(Rows showing where targets appear)
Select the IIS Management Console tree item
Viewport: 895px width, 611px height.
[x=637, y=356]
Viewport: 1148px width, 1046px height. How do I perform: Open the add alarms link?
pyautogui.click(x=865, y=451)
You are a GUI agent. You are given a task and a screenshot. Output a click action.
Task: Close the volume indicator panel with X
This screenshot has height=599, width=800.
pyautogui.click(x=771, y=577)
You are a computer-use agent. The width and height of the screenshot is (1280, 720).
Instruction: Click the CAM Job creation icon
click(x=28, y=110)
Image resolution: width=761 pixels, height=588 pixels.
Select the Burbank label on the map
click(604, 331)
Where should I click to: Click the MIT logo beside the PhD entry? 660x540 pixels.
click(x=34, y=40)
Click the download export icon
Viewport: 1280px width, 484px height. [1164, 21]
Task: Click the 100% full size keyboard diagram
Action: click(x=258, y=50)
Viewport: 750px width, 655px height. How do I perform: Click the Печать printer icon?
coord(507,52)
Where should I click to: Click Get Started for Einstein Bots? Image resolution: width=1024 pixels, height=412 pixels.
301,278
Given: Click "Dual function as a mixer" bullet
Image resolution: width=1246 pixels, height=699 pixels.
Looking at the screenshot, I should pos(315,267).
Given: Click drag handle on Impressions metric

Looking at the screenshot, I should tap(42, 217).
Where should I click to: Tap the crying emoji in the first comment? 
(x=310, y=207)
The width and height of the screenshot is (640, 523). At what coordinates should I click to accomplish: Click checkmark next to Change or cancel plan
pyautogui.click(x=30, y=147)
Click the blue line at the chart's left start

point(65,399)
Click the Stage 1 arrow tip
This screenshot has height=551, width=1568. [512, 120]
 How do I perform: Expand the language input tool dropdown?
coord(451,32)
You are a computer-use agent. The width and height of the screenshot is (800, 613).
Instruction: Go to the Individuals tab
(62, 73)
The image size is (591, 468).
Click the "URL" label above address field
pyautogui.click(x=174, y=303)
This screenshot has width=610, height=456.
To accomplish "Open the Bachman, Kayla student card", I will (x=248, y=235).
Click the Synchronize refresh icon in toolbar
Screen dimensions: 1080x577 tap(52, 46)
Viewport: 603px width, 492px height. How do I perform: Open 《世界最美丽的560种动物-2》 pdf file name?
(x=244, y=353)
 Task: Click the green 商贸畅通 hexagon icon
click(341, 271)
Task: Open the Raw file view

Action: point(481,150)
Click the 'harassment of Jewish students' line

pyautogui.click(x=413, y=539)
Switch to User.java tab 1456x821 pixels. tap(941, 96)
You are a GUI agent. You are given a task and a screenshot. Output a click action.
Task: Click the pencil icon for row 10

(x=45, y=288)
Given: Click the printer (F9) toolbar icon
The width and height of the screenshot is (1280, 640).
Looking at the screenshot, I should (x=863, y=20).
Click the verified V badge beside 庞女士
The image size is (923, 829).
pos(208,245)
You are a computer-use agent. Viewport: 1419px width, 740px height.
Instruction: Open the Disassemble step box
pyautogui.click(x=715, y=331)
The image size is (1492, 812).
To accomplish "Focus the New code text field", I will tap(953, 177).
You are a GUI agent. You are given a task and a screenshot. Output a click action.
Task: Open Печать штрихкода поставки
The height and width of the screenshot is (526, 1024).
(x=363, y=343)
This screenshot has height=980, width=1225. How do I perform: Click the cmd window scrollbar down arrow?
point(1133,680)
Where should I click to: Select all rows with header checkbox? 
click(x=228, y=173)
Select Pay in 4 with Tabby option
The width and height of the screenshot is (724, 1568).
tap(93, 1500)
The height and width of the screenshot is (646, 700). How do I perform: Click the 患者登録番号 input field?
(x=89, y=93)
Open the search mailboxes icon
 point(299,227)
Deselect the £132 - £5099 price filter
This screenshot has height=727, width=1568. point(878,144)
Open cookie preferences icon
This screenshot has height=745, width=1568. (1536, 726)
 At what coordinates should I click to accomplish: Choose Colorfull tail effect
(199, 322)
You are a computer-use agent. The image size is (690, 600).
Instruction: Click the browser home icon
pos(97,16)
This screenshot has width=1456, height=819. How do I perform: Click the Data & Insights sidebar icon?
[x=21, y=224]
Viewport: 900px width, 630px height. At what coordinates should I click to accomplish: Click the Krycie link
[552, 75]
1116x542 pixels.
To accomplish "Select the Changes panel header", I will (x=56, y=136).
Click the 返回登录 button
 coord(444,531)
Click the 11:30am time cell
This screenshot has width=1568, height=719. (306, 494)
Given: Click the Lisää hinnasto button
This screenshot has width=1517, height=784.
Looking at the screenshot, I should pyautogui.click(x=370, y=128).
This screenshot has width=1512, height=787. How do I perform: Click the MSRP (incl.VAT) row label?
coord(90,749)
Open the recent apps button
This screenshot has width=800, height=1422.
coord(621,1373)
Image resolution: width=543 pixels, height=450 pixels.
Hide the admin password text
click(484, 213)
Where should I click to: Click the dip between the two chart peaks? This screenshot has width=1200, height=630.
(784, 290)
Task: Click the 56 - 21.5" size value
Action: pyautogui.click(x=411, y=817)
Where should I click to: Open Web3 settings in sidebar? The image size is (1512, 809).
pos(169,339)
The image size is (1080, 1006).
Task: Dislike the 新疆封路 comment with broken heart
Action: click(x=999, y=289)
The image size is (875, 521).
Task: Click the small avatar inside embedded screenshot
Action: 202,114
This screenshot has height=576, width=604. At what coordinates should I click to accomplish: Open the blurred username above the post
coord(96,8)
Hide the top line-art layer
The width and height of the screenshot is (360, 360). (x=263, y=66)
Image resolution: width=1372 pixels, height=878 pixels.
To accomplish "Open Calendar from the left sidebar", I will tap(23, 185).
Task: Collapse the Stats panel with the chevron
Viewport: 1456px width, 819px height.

Task statement:
Copy all of the material above word for word, leaving out no line.

Result below:
Select the IIS Management Console tree item
Viewport: 895px width, 611px height.
[x=637, y=356]
Viewport: 1148px width, 1046px height. How do I perform: Open the add alarms link?
pyautogui.click(x=865, y=451)
You are a GUI agent. You are given a task and a screenshot. Output a click action.
Task: Close the volume indicator panel with X
This screenshot has height=599, width=800.
pyautogui.click(x=771, y=577)
You are a computer-use agent. The width and height of the screenshot is (1280, 720).
Instruction: Click the CAM Job creation icon
click(x=28, y=110)
Image resolution: width=761 pixels, height=588 pixels.
Select the Burbank label on the map
click(604, 331)
Where should I click to: Click the MIT logo beside the PhD entry? 660x540 pixels.
click(x=34, y=40)
Click the download export icon
Viewport: 1280px width, 484px height. [1164, 21]
Task: Click the 100% full size keyboard diagram
Action: click(x=258, y=50)
Viewport: 750px width, 655px height. How do I perform: Click the Печать printer icon?
coord(507,52)
Where should I click to: Click Get Started for Einstein Bots? Image resolution: width=1024 pixels, height=412 pixels.
301,278
Given: Click "Dual function as a mixer" bullet
Image resolution: width=1246 pixels, height=699 pixels.
Looking at the screenshot, I should pos(315,267).
Given: Click drag handle on Impressions metric

Looking at the screenshot, I should tap(42, 217).
Where should I click to: Tap the crying emoji in the first comment? 
(x=310, y=207)
The width and height of the screenshot is (640, 523). At what coordinates should I click to accomplish: Click checkmark next to Change or cancel plan
pyautogui.click(x=30, y=147)
Click the blue line at the chart's left start

point(65,399)
Click the Stage 1 arrow tip
This screenshot has height=551, width=1568. [512, 120]
 How do I perform: Expand the language input tool dropdown?
coord(451,32)
You are a computer-use agent. The width and height of the screenshot is (800, 613).
Instruction: Go to the Individuals tab
(62, 73)
The image size is (591, 468).
Click the "URL" label above address field
pyautogui.click(x=174, y=303)
This screenshot has width=610, height=456.
To accomplish "Open the Bachman, Kayla student card", I will (x=248, y=235).
Click the Synchronize refresh icon in toolbar
Screen dimensions: 1080x577 tap(52, 46)
Viewport: 603px width, 492px height. How do I perform: Open 《世界最美丽的560种动物-2》 pdf file name?
(x=244, y=353)
 Task: Click the green 商贸畅通 hexagon icon
click(341, 271)
Task: Open the Raw file view

Action: point(481,150)
Click the 'harassment of Jewish students' line

pyautogui.click(x=413, y=539)
Switch to User.java tab 1456x821 pixels. tap(941, 96)
You are a GUI agent. You are given a task and a screenshot. Output a click action.
Task: Click the pencil icon for row 10

(x=45, y=288)
Given: Click the printer (F9) toolbar icon
The width and height of the screenshot is (1280, 640).
Looking at the screenshot, I should (x=863, y=20).
Click the verified V badge beside 庞女士
The image size is (923, 829).
pos(208,245)
You are a computer-use agent. Viewport: 1419px width, 740px height.
Instruction: Open the Disassemble step box
pyautogui.click(x=715, y=331)
The image size is (1492, 812).
To accomplish "Focus the New code text field", I will tap(953, 177).
You are a GUI agent. You are given a task and a screenshot. Output a click action.
Task: Open Печать штрихкода поставки
The height and width of the screenshot is (526, 1024).
(x=363, y=343)
This screenshot has height=980, width=1225. How do I perform: Click the cmd window scrollbar down arrow?
point(1133,680)
Where should I click to: Select all rows with header checkbox? 
click(x=228, y=173)
Select Pay in 4 with Tabby option
The width and height of the screenshot is (724, 1568).
tap(93, 1500)
The height and width of the screenshot is (646, 700). How do I perform: Click the 患者登録番号 input field?
(x=89, y=93)
Open the search mailboxes icon
 point(299,227)
Deselect the £132 - £5099 price filter
This screenshot has height=727, width=1568. point(878,144)
Open cookie preferences icon
This screenshot has height=745, width=1568. (1536, 726)
 At what coordinates should I click to accomplish: Choose Colorfull tail effect
(199, 322)
You are a computer-use agent. The image size is (690, 600).
Instruction: Click the browser home icon
pos(97,16)
This screenshot has width=1456, height=819. How do I perform: Click the Data & Insights sidebar icon?
[x=21, y=224]
Viewport: 900px width, 630px height. At what coordinates should I click to accomplish: Click the Krycie link
[552, 75]
1116x542 pixels.
To accomplish "Select the Changes panel header", I will (x=56, y=136).
Click the 返回登录 button
 coord(444,531)
Click the 11:30am time cell
This screenshot has width=1568, height=719. (306, 494)
Given: Click the Lisää hinnasto button
This screenshot has width=1517, height=784.
Looking at the screenshot, I should pyautogui.click(x=370, y=128).
This screenshot has width=1512, height=787. How do I perform: Click the MSRP (incl.VAT) row label?
coord(90,749)
Open the recent apps button
This screenshot has width=800, height=1422.
coord(621,1373)
Image resolution: width=543 pixels, height=450 pixels.
Hide the admin password text
click(484, 213)
Where should I click to: Click the dip between the two chart peaks? This screenshot has width=1200, height=630.
(784, 290)
Task: Click the 56 - 21.5" size value
Action: pyautogui.click(x=411, y=817)
Where should I click to: Open Web3 settings in sidebar? The image size is (1512, 809).
pos(169,339)
The image size is (1080, 1006).
Task: Dislike the 新疆封路 comment with broken heart
Action: click(x=999, y=289)
The image size is (875, 521).
Task: Click the small avatar inside embedded screenshot
Action: 202,114
This screenshot has height=576, width=604. At what coordinates should I click to accomplish: Open the blurred username above the post
coord(96,8)
Hide the top line-art layer
The width and height of the screenshot is (360, 360). (x=263, y=66)
Image resolution: width=1372 pixels, height=878 pixels.
To accomplish "Open Calendar from the left sidebar", I will tap(23, 185).
Task: Collapse the Stats panel with the chevron
Viewport: 1456px width, 819px height.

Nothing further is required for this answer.